The principal ground upon which the injunction was asked was, that the city did not owe the amount for which the bonds were being issued. It is averred in the complaint that the water-works had been completed at the cost of fifty-three thousand two hundred and sixty-two dollars and forty-four cents, and an exhibit was referred to and filed with the complaint, showing the cost of water-works and fire department. An examination of the exhibit shows that a mistake has been made either by the pleader or the one who prepared the exhibit. The exhibit only shows the expenses and cost of the waterworks up to February 8th, 1872, when it was made, and it appears therefrom that the cost of the water-works alone was sixty-nine thousand eight hundred and sixteen dollars and thirty-nine cents, instead of fifty-three thousand two hundred and sixty-seven dollars and forty-four cents. Add to this the cost of the fire department, two thousand four hundred and two dollars and thirty-eight cents, and service-pipe and pay of superintendent, and an indebtedness of seventy-three thousand and sixty-five dollars and seventy-seven cents is shown. The answer in question shows that other debts have been created since the making of said report, in the extension of the water-works to other parts of the city, and that further expenditures will have to be made for the same purpose. When the averments of a pleading are contradicted by an exhibit referred to in such pleading, we are governed by the exhibit. Gilmore v. The Board, etc., 35 Ind. 344.
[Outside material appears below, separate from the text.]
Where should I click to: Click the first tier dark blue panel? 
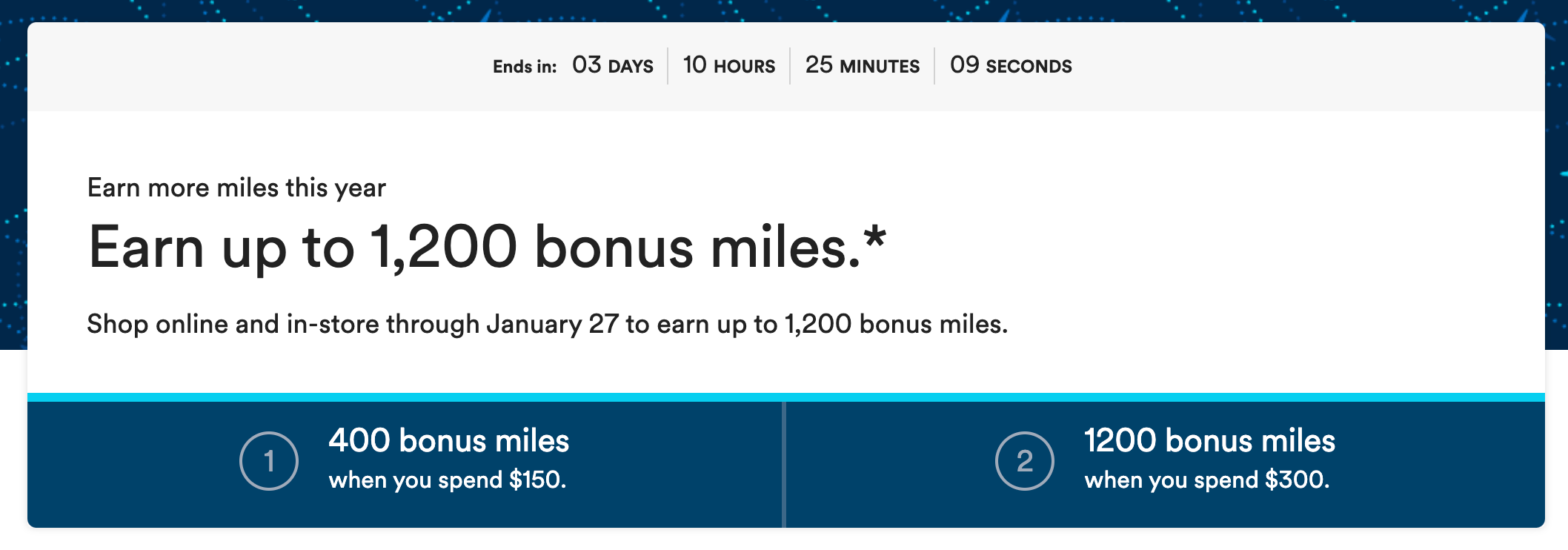click(405, 465)
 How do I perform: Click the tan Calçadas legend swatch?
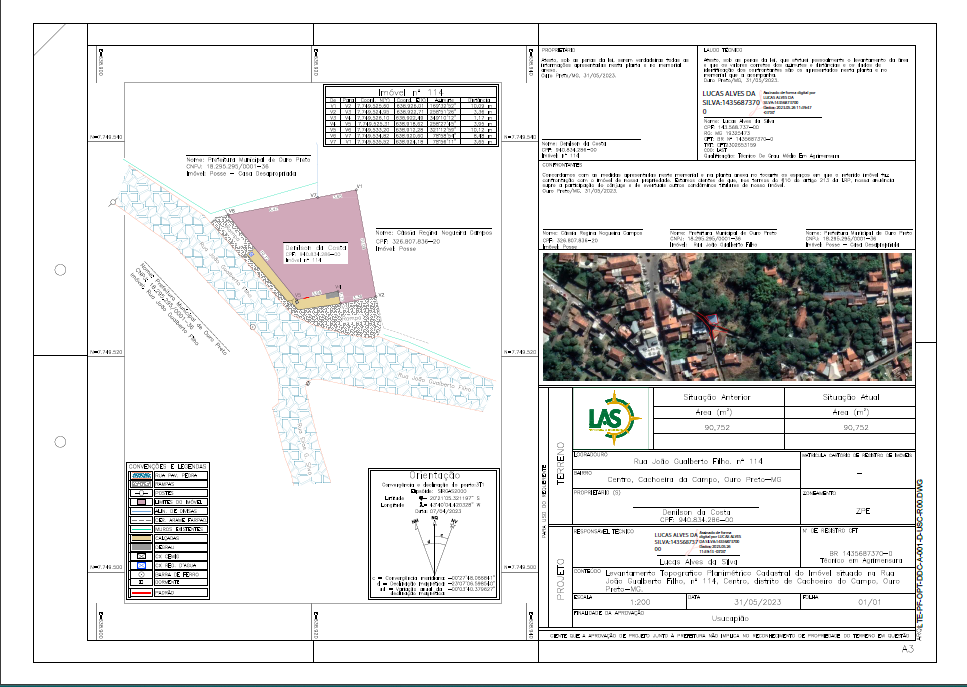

It also shows that the sum of seventeen thousand dollars, which had been realized by the sale of bonds, had been mis*174appropriated, and had not been applied to the purposes intended. If such sum is finally lost to the city, it will constitute no valid reason why the city should not provide for the payment of her just obligations. If, on the other hand, it shall be collected, it can be used in the redemption of the bonds proposed to be issued, or be devoted to other city purposes. We think the answer shows an indebtedness approximating the amount of the proposed issue of bonds.

In the act of 1871 (Acts 1871, p. 8) is the following provision : The common council is hereby authorized to issue, and sell all such bonds of said city, as in their judgment may be necessary to carry out and perform any and all contracts heretofore made in and about the construction of such waterworks, and to fully complete said works.”

It is manifest that the city was indebted for the construction of her water-works, and that she will have to expend further sums in the completion of such works. By the above act, ample power is conferred upon the common council to issue and sell bonds to carry out contracts already made and such as may be made to fully complete such works. The indebtedness being conceded, and the power admitted, it was within the sound discretion of the common council to collect the amount by taxation, or procure the same by the sale of the bonds of the city. There does not seem to have been any abuse of such discretion.

It is also objected that the bonds proposed to be issued were to bear ten per cent, interest. This is no objection.

By the act of March 7th, 1873 (Acts 1873, p. 63), the common council of any city engaged in establishing and constructing water-works for furnishing the city with wholesome water may, by a vote of two-thirds of the members of such council, issue the bonds of said city, bearing interest at any rate, not exceeding ten per cent., etc.

We think the matters stated in the second paragraph of the answer constitute a defence, and that the ruling of the court thereon was correct.

The judgment is affirmed, with costs.